It’s not often that big-name indie bands choose Portsmouth Guildhall as a stop on their UK tours, usually travelling to Southampton or Brighton is the best bet for us music lovers in the South; so on the announcement of Bombay Bicycle Club I knew it was an opportunity that shouldn’t really be missed.
The support for the evening came from up and coming female singer-songwriters, Rae Morris and Lianne La Havas. Both had distinctive voices and played their songs well, however it would have been nice to have another band, or perhaps something slightly more uplifting to get the crowd, (who spent most of their time at the bar), in the mood for Bombay. Saying that both artists are likely to have a strong career ahead of them, with Rae Morris’ Ellie Goulding esque vocals and Lianne La Havis showing all of us ladies how a guitar should be played.
By the time Bombay Bicycle Club were due, most of the crowd had drunk the bar dry and were ready to let loose. Fitting you could say that Bombay’s introduction music was Sir Mix-a-lot’s Jump On It, not exactly what you’d expect from the indie four piece but it went down a treat.
As soon as the echoing vocals of ‘How Can You Swallow So Much Sleep’ were heard, the crowd erupted, clapping and screaming in joy (probably helped by the alcohol). Bombay appear behind a transparent curtain displaying various cosmic-style patterns, vocalist Jack Steadman introducing the song in a somewhat charming fashion, before the curtain drops and the rest of the band launch into the track.
Now, personally my appreciation for a band can greatly increase or decrease when I see them live. If a band or artist puts as much effort into the set design and lighting as they do their music, it can really make the show so much more impressive. As Bombay lead into ‘Your Eyes’ the crowd are blasted with an incredible lighting display, with strobes and flashing lights galore, only adding to the emphasis they put into the music. It’s clear from this point on that we are all in for one hell of a show and I was really quite excited to see what else was to come.

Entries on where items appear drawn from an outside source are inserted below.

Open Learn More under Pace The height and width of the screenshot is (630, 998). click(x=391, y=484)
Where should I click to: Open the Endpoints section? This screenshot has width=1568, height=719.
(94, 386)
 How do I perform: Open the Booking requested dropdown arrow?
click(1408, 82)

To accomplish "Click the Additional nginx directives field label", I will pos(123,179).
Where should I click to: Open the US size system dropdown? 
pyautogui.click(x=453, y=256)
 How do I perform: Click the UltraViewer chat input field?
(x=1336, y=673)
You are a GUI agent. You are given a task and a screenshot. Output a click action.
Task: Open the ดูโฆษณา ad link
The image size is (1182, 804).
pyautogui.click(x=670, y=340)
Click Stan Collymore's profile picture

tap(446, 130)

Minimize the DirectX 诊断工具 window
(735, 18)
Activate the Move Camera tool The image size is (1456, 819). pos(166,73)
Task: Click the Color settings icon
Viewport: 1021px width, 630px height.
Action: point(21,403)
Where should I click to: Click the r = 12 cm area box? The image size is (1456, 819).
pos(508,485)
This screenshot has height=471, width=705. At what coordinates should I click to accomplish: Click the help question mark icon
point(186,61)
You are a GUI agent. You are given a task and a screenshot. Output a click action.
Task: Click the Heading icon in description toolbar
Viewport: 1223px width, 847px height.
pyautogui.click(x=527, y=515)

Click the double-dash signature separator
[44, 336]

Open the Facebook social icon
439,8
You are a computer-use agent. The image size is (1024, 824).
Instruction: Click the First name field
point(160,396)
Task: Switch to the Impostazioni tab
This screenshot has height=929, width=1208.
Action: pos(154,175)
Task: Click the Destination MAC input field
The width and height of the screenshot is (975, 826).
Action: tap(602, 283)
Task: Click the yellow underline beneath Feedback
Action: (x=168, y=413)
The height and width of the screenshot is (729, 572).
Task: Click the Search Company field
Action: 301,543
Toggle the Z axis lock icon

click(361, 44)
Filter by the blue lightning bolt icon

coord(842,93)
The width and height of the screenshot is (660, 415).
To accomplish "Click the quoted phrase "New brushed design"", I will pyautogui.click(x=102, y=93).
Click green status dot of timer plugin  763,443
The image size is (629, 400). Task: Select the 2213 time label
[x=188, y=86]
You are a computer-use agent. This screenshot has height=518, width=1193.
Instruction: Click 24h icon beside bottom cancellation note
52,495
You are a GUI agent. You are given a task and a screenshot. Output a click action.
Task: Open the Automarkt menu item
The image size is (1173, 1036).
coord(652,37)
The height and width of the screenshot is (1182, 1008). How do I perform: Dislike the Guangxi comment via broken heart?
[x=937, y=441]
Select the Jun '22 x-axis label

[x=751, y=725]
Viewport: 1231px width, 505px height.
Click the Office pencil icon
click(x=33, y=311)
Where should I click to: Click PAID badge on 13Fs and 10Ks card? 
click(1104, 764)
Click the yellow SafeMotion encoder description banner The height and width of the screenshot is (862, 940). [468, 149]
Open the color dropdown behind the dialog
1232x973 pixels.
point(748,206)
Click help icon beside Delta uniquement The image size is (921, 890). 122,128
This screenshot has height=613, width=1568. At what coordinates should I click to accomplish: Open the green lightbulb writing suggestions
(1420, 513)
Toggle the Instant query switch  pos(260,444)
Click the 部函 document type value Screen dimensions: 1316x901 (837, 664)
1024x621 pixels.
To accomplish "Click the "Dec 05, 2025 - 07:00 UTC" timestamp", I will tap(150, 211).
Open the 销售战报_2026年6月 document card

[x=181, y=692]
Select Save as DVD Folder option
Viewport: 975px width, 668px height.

Bombay’s set had a brilliant mix of tracks from their three albums and each was delivered with just as much energy as the next, the guys had clearly thought this tour through carefully and selected some of their best tracks to perform. Lucy Rose also made an appearance throughout their whole set, as some will know her vocals appear on almost all of the tracks on latest record ‘A Different Kind Of Fix’, making the set even better than I had imagined it would be.
The only disappointment of the show was the performance of ‘Still’, which was completely stripped back with just Jack and Lucy singing together at the piano. A song that could have sounded amazing live if the crowd just stayed quite for the length of the song. Instead I stood struggling to hear anything over all the chatter going on around me.
“Save the best until last” sums up the final tracks on the setlist. Pre-encore saw ‘Always Like This’ send the crowd in a giant dancing frenzy, with mosh-pits turning into dance-pits that were full of love and appreciation for the band, and for the first time in a long time, I shuffled my way towards the front to make the most of it.
Bombay disappear for the briefest of moments before returning and going full blast into ‘Shuffle’ which had everyone up on their feet, jumping around and singing along. If it wasn’t for the roof over our heads and the warmth from being indoors, it could easily have felt as if we were all at a festival, the atmosphere was incredible. Finishing up with ‘What If’, both band and audience gave it everything they had, using up all their energy and leaving on a massive high.
After going in not really expecting much, I left completely in awe of everything I had just experienced and with a new level of appreciation for Bombay Bicycle Club as a band. Now if more bands could make room for Portsmouth on their tours, so I could have similar experiences that would be greatly appreciated, even if my bank balance doesn’t agree!